Alegent saves nearly $1.7M after installing infection tracking tool
Alegent Health is the largest not-for-profit, faith-based healthcare system in Nebraska and southwestern Iowa with nine acute care hospitals, more than 100 sites of service, over 1,300 physicians on its medical staff and roughly 9,000 employees. It is ranked first in the country in quality and patient satisfaction according to the Network for Regional healthcare Improvement (NRHI). It is sponsored by Catholic Health Initiatives and Immanuel Health Systems. www.alegent.com
Situation:
The medical center already had embarked on a five-year strategic plan going to 2012 to enhance quality, achieve top level patient safety goals, and improve patient satisfaction while containing costs and improving efficiency.
Solution:
- Installed automated infection surveillance technology with SafetySurveillorTM in its five largest hospitals
- Centralized, systematized infection prevention program
- Required infection prevention specialists to be registered RNs; team members to specialize, such as central alert monitoring
Result:
- With no additional staff, much less time spent on paper work; more time for staff education, training; corporate focus allows more efficient coverage
- Centralized surveillance is ongoing regardless of emergencies such as the H1N1 pandemic
- Real time data allows much better decision making; staff can react more quickly, redeploy assets as necessary
- Decreased infection rate has resulted in decreased mortality, decreased length of stay for infection cases and a savings of $1.679 million in six months
"We present a lot of data to board committees.
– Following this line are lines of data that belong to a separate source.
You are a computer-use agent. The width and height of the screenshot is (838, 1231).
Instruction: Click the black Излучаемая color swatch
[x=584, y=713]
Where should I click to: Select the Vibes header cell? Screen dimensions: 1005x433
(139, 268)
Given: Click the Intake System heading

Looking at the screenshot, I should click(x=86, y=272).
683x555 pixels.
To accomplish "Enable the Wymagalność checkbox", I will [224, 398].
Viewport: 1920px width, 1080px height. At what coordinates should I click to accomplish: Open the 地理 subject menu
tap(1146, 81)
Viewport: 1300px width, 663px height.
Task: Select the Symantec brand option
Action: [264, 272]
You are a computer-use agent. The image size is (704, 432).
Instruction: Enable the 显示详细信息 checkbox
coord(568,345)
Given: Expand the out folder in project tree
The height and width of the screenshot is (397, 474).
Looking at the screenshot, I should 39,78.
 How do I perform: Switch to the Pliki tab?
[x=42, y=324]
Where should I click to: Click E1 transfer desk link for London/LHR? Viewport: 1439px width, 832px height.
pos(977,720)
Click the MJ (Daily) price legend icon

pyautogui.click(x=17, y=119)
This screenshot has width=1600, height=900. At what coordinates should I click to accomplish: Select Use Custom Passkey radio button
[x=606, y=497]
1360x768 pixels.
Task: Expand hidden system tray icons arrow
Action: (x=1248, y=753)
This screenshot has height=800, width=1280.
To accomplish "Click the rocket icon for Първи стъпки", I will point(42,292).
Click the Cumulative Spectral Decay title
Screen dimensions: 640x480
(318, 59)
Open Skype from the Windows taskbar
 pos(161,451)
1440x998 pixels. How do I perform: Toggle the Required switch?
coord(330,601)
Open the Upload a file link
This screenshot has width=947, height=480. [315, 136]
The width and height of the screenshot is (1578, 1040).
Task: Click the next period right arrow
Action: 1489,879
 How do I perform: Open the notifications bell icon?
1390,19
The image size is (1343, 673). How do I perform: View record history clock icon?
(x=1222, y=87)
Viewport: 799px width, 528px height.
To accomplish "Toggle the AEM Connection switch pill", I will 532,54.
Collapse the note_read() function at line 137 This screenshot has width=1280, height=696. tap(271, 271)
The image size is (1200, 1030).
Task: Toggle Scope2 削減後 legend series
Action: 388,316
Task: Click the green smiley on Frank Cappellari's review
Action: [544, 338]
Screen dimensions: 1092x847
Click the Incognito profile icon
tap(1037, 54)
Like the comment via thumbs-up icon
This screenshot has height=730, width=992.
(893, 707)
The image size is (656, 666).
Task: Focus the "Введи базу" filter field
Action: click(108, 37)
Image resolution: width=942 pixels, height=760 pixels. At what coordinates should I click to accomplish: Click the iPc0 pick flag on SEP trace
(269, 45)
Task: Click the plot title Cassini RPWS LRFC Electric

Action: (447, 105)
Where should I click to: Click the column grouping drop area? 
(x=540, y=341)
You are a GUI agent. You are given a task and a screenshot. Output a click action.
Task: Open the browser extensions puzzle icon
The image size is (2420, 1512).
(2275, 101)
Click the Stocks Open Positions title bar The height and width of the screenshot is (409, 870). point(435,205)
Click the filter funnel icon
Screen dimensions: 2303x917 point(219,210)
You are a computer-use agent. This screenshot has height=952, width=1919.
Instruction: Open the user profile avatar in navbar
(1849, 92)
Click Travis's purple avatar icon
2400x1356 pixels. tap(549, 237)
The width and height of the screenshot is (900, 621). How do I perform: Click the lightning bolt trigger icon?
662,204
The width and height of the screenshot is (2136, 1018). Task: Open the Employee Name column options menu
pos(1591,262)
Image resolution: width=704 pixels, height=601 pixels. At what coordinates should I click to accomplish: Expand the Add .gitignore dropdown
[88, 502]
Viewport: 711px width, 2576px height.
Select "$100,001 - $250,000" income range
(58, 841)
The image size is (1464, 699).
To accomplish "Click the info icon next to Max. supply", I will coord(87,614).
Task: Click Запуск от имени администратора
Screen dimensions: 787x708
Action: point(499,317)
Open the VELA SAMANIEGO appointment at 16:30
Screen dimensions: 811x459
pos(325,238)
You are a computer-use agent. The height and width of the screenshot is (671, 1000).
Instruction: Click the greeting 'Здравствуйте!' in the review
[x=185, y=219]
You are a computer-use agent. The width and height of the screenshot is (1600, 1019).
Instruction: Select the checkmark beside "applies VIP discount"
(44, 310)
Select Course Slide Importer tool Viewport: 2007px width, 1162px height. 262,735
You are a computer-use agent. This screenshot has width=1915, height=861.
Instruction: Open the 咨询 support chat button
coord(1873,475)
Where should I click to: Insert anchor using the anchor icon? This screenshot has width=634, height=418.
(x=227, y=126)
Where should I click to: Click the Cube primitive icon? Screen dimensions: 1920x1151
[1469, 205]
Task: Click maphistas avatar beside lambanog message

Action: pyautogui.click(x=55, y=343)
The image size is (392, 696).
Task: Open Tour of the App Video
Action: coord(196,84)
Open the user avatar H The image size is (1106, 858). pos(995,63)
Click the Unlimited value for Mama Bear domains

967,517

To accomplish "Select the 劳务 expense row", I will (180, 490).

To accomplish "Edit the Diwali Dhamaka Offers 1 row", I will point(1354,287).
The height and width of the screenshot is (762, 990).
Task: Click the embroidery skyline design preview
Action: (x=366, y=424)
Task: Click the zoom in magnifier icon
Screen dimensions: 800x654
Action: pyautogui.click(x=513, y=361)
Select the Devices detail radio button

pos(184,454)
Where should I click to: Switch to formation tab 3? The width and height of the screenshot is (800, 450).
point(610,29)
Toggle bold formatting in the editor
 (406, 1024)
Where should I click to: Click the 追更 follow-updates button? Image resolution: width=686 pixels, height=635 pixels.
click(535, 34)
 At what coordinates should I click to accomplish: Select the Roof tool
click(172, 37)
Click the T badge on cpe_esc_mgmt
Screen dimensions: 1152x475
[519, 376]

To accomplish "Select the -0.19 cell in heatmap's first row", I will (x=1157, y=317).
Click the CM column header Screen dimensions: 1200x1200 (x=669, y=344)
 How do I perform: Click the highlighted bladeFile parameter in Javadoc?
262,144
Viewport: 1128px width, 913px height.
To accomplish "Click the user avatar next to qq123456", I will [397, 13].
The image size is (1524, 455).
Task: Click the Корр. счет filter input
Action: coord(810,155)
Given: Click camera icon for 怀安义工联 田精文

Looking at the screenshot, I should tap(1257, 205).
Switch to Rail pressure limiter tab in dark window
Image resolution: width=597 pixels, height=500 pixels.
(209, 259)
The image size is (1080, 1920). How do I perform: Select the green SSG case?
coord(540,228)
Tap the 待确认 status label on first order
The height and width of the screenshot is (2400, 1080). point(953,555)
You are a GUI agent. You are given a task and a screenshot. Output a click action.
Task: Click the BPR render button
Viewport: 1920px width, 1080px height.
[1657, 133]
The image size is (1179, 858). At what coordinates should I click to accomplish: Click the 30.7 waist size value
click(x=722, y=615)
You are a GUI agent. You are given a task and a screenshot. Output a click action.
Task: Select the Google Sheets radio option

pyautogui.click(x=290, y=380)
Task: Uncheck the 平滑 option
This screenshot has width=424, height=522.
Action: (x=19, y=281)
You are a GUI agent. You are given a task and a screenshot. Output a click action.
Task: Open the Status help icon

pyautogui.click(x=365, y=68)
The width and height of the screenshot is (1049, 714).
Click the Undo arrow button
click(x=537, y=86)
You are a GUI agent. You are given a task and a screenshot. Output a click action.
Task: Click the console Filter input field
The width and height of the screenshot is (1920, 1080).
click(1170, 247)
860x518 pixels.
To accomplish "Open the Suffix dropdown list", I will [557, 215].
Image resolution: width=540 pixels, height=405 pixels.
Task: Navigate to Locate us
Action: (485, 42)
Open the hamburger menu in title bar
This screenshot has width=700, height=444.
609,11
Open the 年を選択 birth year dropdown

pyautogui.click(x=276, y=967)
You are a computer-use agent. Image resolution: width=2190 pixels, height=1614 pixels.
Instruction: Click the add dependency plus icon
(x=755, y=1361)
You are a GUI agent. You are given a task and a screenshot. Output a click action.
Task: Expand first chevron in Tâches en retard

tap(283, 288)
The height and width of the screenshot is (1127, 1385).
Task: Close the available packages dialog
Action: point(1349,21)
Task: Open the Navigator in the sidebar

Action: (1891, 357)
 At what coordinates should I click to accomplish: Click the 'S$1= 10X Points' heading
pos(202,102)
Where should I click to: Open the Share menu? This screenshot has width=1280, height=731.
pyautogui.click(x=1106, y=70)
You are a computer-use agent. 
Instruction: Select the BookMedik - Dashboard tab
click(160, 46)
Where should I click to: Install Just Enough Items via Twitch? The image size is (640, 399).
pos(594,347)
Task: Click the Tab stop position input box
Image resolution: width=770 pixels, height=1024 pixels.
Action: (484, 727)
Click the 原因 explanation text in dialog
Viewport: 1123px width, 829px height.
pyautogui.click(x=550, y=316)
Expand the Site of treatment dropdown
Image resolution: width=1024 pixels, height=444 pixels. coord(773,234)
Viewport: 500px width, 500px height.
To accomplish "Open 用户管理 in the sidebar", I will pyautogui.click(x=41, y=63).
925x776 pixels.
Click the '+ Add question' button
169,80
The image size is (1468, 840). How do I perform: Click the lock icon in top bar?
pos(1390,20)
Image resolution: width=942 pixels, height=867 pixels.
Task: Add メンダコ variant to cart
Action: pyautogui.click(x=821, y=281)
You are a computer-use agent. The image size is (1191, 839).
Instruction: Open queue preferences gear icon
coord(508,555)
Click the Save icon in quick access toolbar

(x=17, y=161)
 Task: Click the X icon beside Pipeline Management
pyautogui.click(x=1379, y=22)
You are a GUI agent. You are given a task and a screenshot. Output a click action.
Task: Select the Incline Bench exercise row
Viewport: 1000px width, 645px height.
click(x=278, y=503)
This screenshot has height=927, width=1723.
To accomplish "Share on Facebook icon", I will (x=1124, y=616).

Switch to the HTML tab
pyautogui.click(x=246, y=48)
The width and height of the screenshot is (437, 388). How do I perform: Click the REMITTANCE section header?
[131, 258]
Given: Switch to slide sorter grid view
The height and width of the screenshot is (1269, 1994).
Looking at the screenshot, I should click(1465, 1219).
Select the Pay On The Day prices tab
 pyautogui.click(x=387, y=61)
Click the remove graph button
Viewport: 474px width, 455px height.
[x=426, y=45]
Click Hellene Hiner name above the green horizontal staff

In the past, I would be
presenting data that was six months old. It’s really hard to develop action
plans for what happened six months ago. Real time data allows us to make much
better decisions."
Angela R. Ward, RPh, MSB
Quality & Ancillary Services Executive
“The thing that has changed the most is surveillance never stops. Before, if something like H1N1 happened, something would stop – usually surveillance.”